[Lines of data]
--
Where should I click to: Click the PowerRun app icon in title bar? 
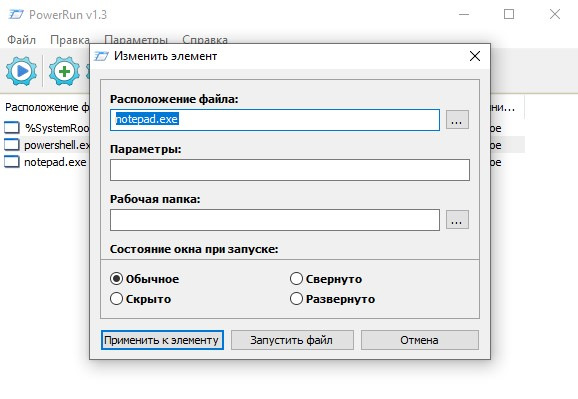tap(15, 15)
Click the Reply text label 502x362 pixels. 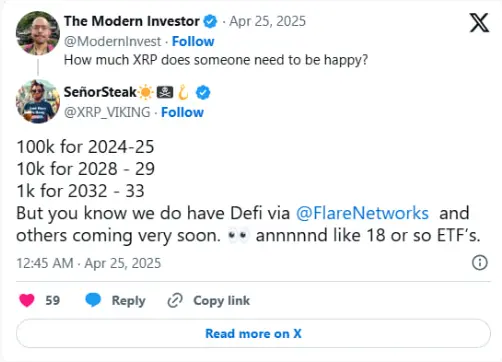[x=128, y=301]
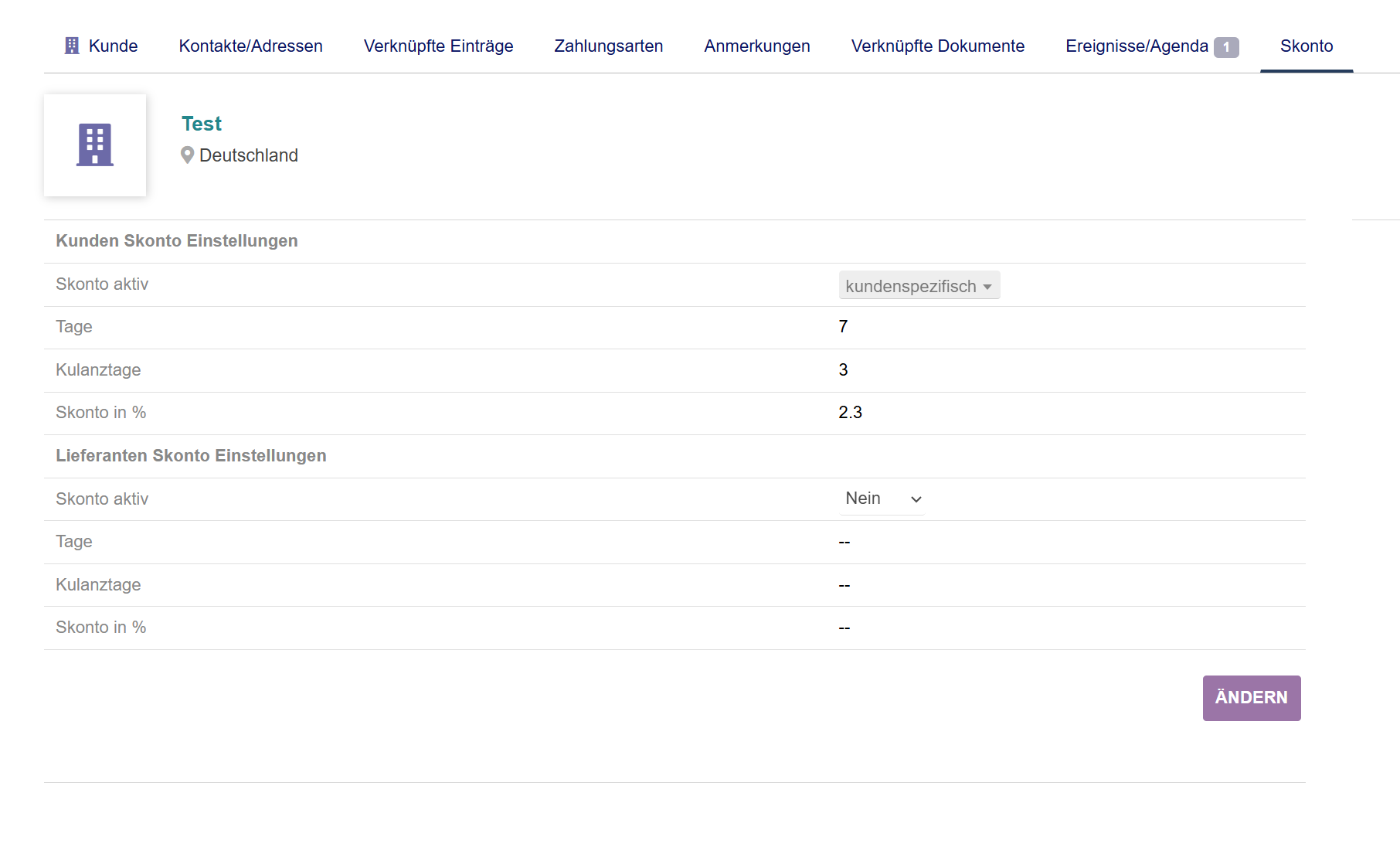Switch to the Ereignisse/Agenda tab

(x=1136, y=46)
--
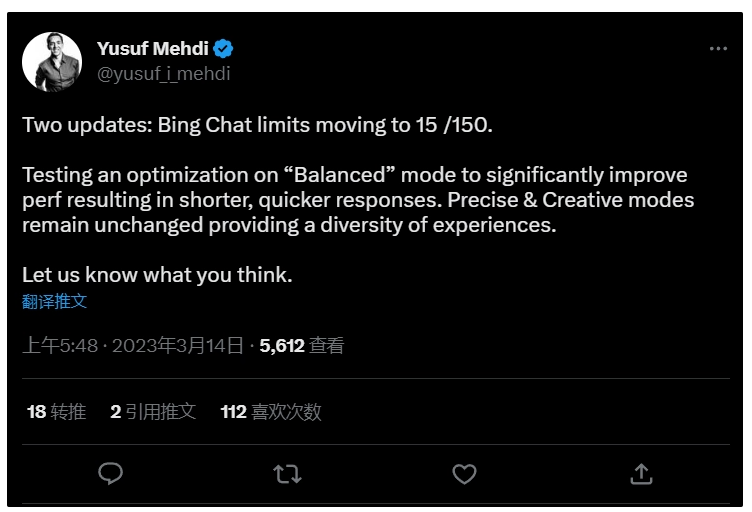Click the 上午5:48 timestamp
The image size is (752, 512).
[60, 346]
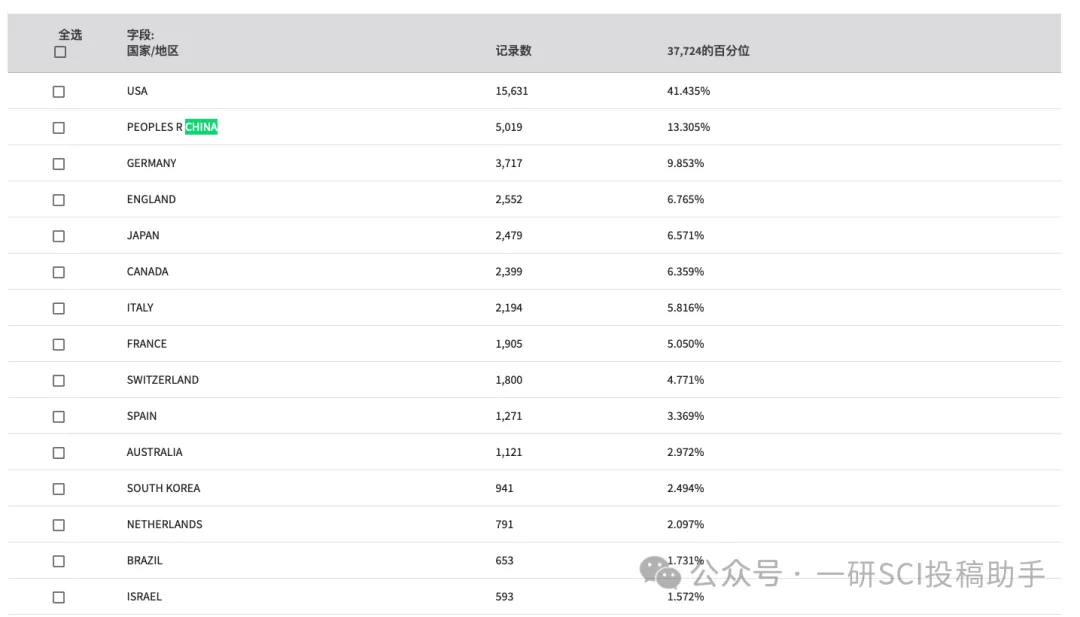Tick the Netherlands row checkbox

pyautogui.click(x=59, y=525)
--
Task: Rewrite the rows from the line with "Click the 上午5:48 timestamp" to the line with "pyautogui.click(x=59, y=525)", changing "checkbox" to "check box" and keeping everything else the same. Omit the pictures from your answer.

Answer to this problem:
Click the 上午5:48 timestamp
The image size is (752, 512).
[60, 346]
Tick the Netherlands row check box

pyautogui.click(x=59, y=525)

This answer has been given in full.